Licensed midwives in Washington state brought these flawed methods to the attention of the research team long before the study was completed or published.  They pointed out that a physician often signs the birth certificate when a baby who was born at home without an attendant is subsequently transferred to the hospital. This type of birth certificate data gives the false impression that the physician attended a home birth.  The appeal by midwives’ to accurately represent all this vital information was ignored and the press was given the story before its publication in a medical journal. This violates the normal protocol followed in scientific circles. As a result, before the study’s methods were evaluated, misleading headlines reached the public.

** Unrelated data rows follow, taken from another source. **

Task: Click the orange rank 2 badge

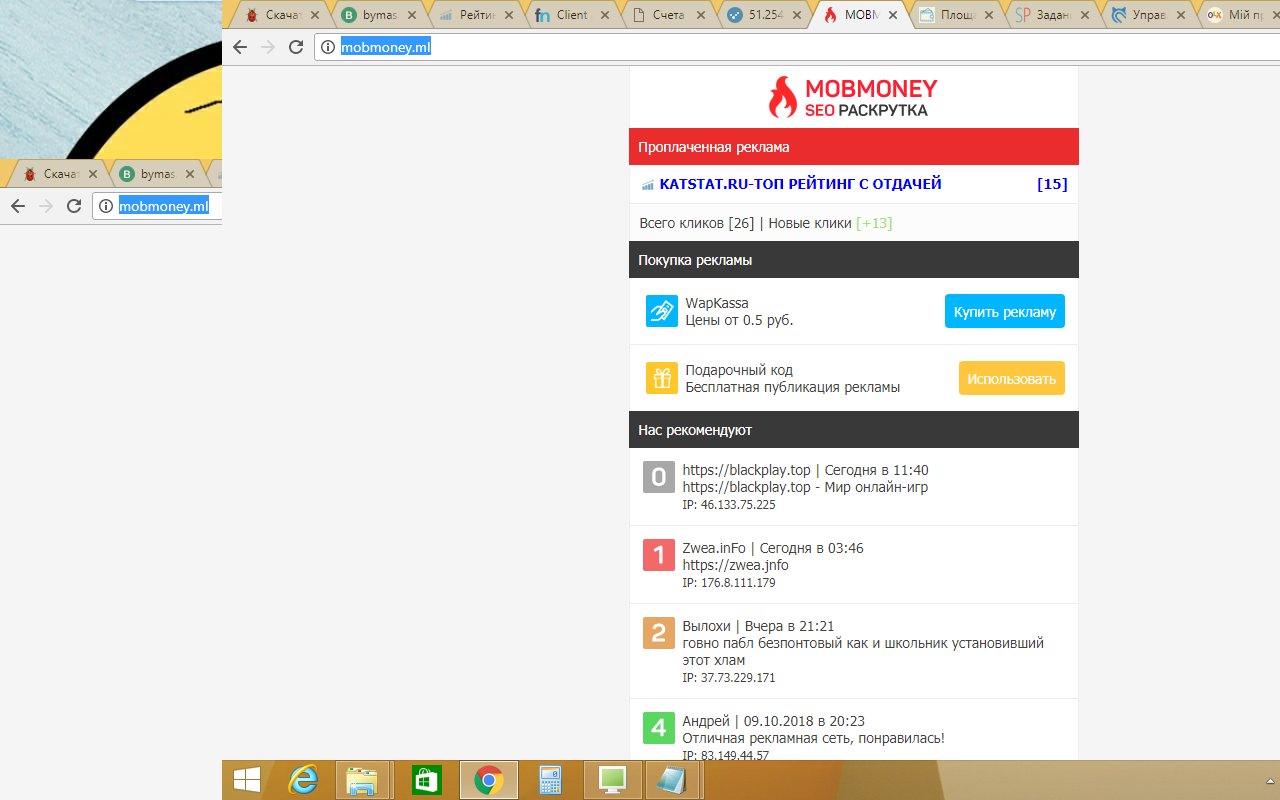Action: 659,633
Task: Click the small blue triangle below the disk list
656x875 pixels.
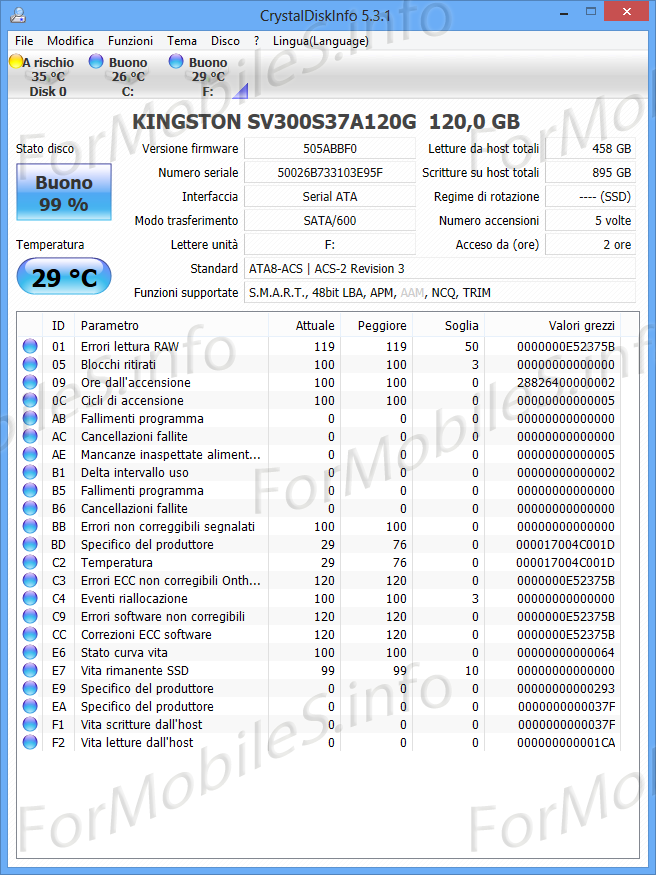Action: click(239, 92)
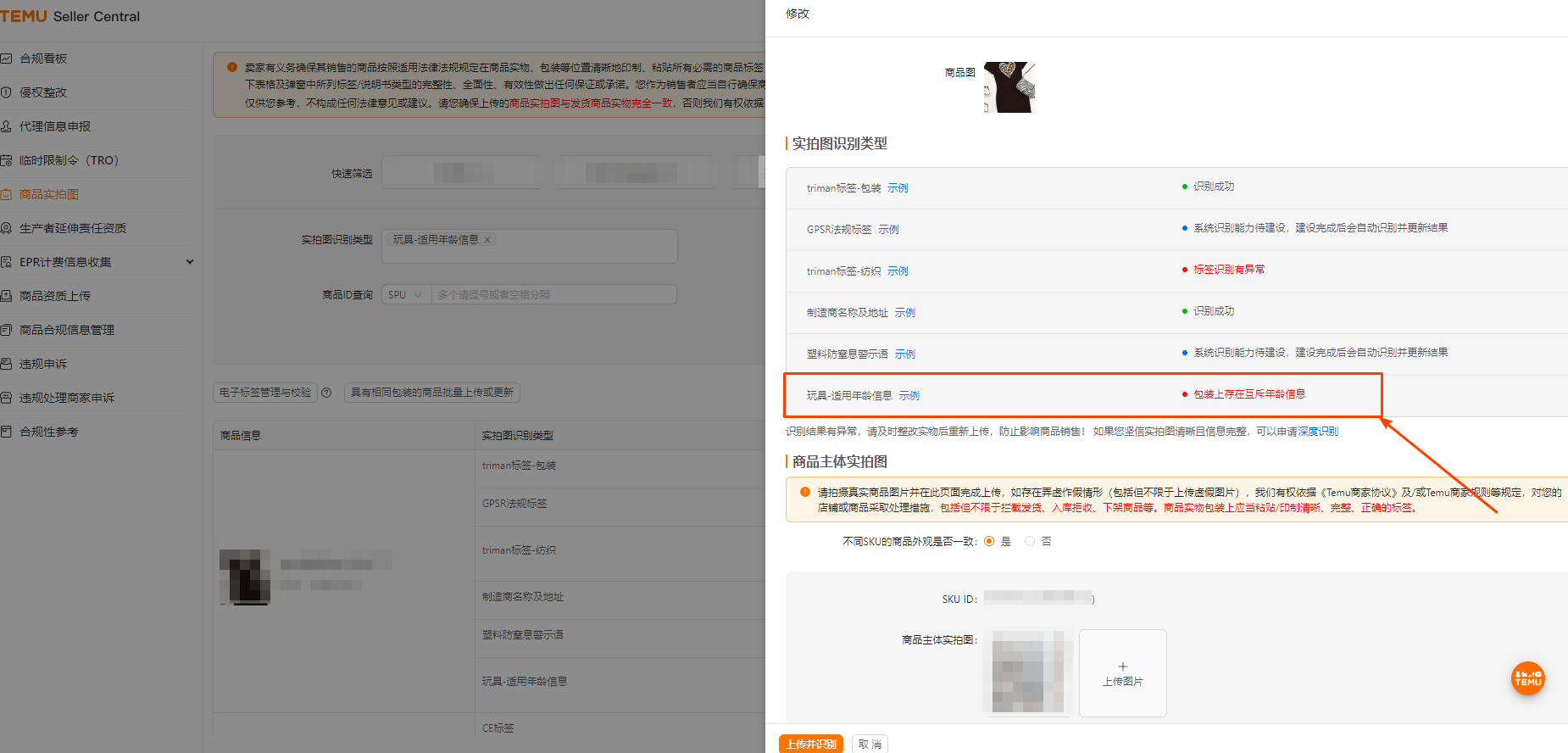Click the 临时限制令（TRO）sidebar icon
This screenshot has height=753, width=1568.
pyautogui.click(x=6, y=160)
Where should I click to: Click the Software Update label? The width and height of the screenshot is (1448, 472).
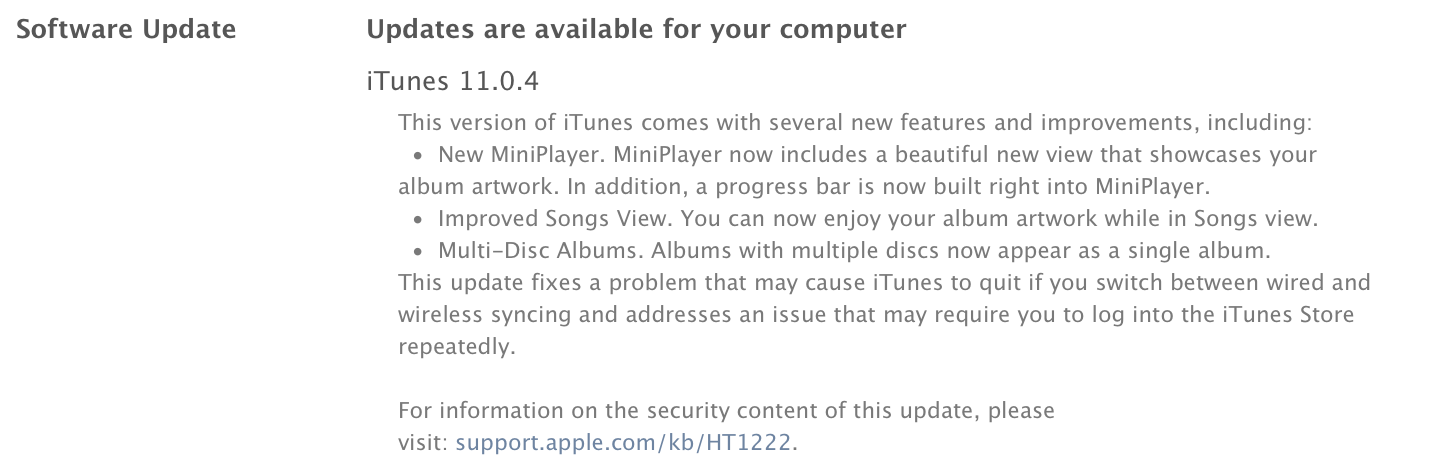point(126,30)
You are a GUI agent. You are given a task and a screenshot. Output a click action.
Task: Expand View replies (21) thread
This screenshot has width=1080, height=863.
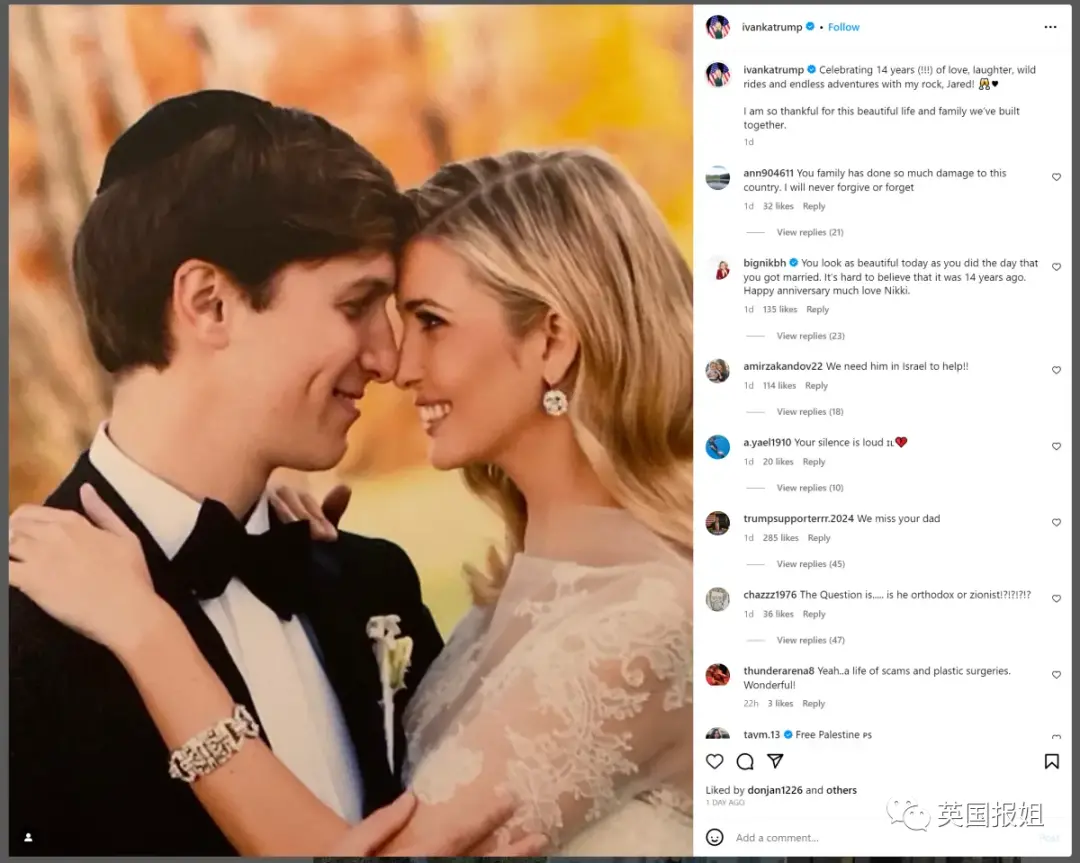pyautogui.click(x=809, y=232)
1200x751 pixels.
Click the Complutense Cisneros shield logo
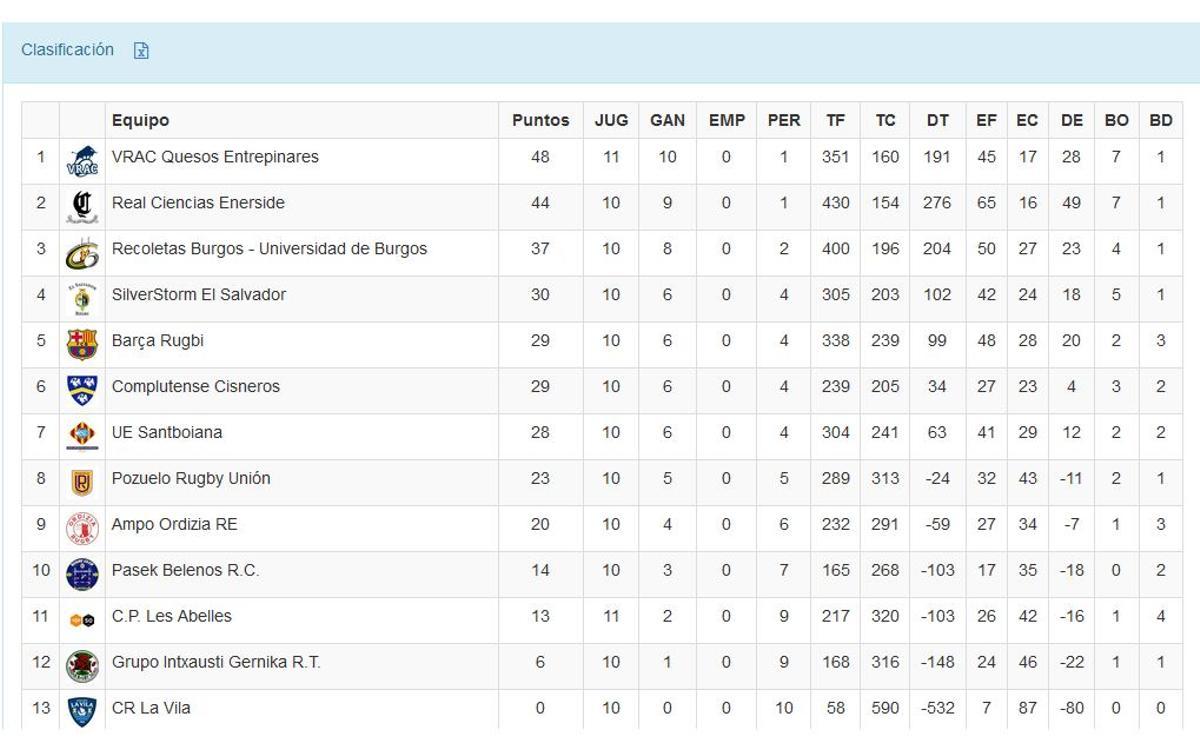[82, 387]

In contrast to the ACOG stand, the American Public Health Association (APHA) passed a resolution in 2001 to increase access to out-of-hospital birth attended by direct entry (that is, non-nurse) midwives. The APHA based their decision on studies carried out with more sophisticated methodology now required of homebirth research, which the Washington study researchers did not use.  Most notably, a study using data from women intending to deliver with a Certified Professional Midwife in the year 2000 was scrutinized and the methodology critiqued by epidemiologists in the APHA even before it was carried out.

In Canada some physicians’ colleges have removed the ban from physicians doing homebirths since midwifery legislation in the 1990s.

Conclusion

In spite of the controversy over the numbers used by this study, the bottom line is that the neonatal mortality rate for home-based care is very low and generally on a par with hospital-based obstetric care. Most studies put neonatal mortality at about 2 per 1,000, excluding congenital anomalies (cite P. Schlenzka) for home, hospital or birth centers. Using that criteria, even this flawed study only recorded a rate of 1.95 per 1,000, with a total Cesarean / operative rate of less than 4%. That is a difference of slightly more than one per 1,000 or 1/10 of a percent.  

However this 1/10 of one percent “advantage” in the hospital cohort came with the consider cost (economic and otherwise) of an approximately 30% operative rate, which was seven times higher for planned hospital births and can result in maternal-infant mortality in subsequent pregnancies. Were immediate and down-stream complications associated with the normally high operative rate for planned hospital births, especially those in post-cesarean women, factored into the our definition of “relative safety”, then home-based birth services would have to be considered a protective form of care for the babies of healthy women.